● **SOURCE INFORMATION**
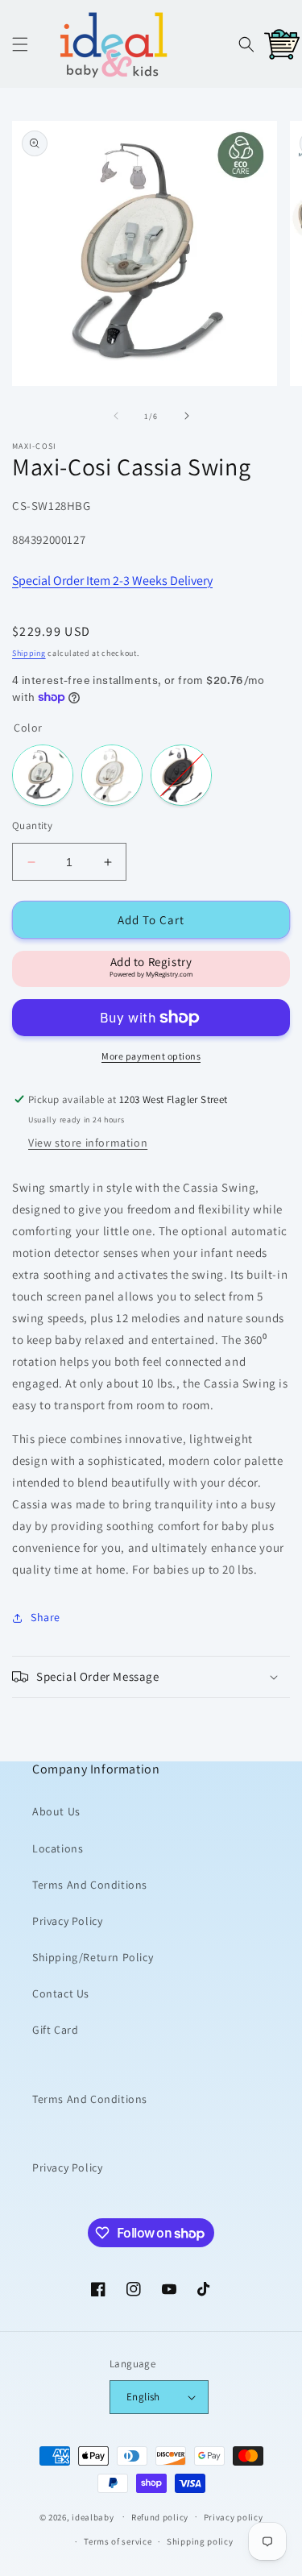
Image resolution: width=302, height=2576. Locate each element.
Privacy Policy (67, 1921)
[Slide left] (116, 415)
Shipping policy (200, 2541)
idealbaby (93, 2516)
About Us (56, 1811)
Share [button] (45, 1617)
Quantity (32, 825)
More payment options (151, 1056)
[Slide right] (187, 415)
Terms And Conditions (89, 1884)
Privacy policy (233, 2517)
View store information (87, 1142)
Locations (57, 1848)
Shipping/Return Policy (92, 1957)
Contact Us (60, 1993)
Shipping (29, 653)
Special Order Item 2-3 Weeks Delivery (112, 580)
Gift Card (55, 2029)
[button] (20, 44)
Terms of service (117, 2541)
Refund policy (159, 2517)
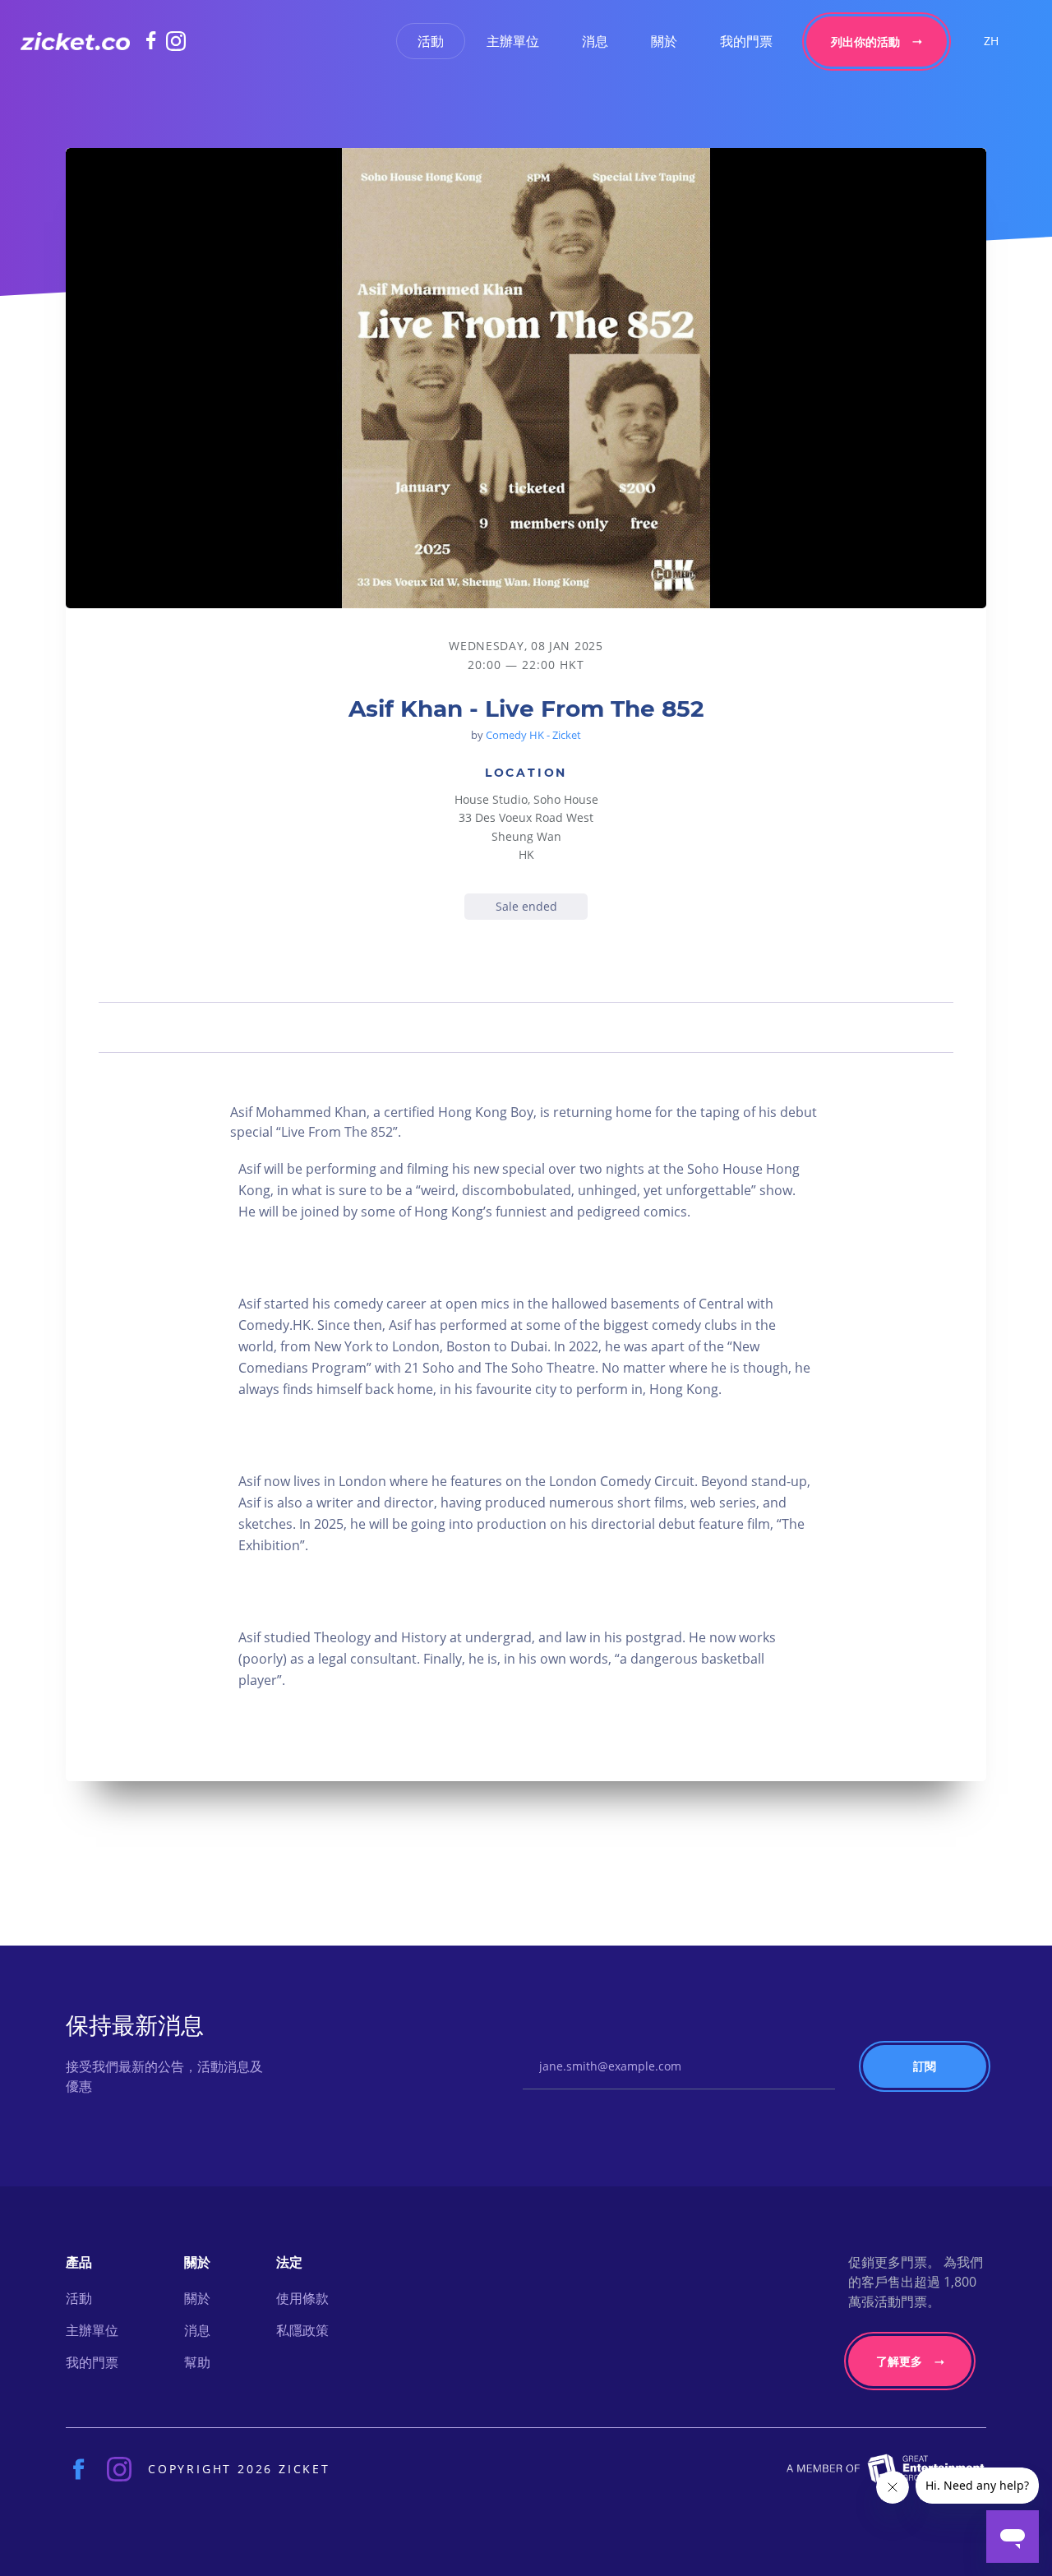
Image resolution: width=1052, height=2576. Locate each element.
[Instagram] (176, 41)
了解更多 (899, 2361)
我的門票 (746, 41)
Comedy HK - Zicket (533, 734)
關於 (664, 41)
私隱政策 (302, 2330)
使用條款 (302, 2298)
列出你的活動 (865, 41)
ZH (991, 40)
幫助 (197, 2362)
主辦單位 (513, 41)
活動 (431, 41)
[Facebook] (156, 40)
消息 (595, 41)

● **BRIEF**
Retype exactly the span of lines from the one with "Shipping policy (200, 2541)" through the one with "Contact Us (60, 1993)"; include both ends and omit the rest of the material.

● **ANSWER BOX**
Shipping policy (200, 2541)
idealbaby (93, 2516)
About Us (56, 1811)
Share [button] (45, 1617)
Quantity (32, 825)
More payment options (151, 1056)
[Slide right] (187, 415)
Terms And Conditions (89, 1884)
Privacy policy (233, 2517)
View store information (87, 1142)
Locations (57, 1848)
Shipping/Return Policy (92, 1957)
Contact Us (60, 1993)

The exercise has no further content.